* BEGIN Provided information *

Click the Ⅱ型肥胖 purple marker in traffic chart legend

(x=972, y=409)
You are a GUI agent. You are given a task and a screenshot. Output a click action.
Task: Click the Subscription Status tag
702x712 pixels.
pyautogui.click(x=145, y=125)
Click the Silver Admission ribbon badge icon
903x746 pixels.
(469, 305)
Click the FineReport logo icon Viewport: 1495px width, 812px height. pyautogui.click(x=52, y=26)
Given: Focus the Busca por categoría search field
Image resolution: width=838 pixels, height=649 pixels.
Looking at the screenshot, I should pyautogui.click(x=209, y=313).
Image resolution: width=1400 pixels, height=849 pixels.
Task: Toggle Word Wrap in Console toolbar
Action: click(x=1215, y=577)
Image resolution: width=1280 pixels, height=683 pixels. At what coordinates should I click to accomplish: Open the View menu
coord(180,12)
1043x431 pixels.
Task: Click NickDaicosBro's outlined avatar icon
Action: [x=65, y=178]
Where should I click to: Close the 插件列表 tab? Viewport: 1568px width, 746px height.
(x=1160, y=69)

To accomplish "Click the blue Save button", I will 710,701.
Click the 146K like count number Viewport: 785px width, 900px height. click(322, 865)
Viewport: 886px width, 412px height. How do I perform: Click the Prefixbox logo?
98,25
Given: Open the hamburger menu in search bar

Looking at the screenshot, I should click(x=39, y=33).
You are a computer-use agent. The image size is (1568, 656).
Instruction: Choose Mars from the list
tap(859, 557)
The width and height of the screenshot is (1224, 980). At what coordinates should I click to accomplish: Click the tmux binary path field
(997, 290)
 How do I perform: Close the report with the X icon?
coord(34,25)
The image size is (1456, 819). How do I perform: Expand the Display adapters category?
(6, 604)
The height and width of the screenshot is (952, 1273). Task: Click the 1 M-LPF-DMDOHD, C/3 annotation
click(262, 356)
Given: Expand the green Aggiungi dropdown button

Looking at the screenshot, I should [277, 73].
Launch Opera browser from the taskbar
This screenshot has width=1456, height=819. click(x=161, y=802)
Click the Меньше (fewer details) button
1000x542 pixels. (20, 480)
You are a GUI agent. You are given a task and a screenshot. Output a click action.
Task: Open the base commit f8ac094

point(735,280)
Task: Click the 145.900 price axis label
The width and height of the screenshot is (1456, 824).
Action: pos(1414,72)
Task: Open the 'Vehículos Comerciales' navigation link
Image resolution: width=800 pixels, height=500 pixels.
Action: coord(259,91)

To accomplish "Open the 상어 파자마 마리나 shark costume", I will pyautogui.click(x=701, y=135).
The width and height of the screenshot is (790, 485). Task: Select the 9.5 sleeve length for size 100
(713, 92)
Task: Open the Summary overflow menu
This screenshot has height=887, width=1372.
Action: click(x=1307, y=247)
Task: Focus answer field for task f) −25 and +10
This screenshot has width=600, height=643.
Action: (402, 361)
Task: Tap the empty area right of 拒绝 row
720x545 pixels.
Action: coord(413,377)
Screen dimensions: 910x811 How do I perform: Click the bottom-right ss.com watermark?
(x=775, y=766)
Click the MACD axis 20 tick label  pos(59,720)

* END Provided information *

Given task >> Please list every line of the records above that contains the word "accomplish".

Worked solution >>
Image resolution: width=1280 pixels, height=683 pixels. At what coordinates should I click to accomplish: Open the View menu
To accomplish "Click the blue Save button", I will 710,701.
The width and height of the screenshot is (1224, 980). At what coordinates should I click to accomplish: Click the tmux binary path field
To accomplish "Open the 상어 파자마 마리나 shark costume", I will pyautogui.click(x=701, y=135).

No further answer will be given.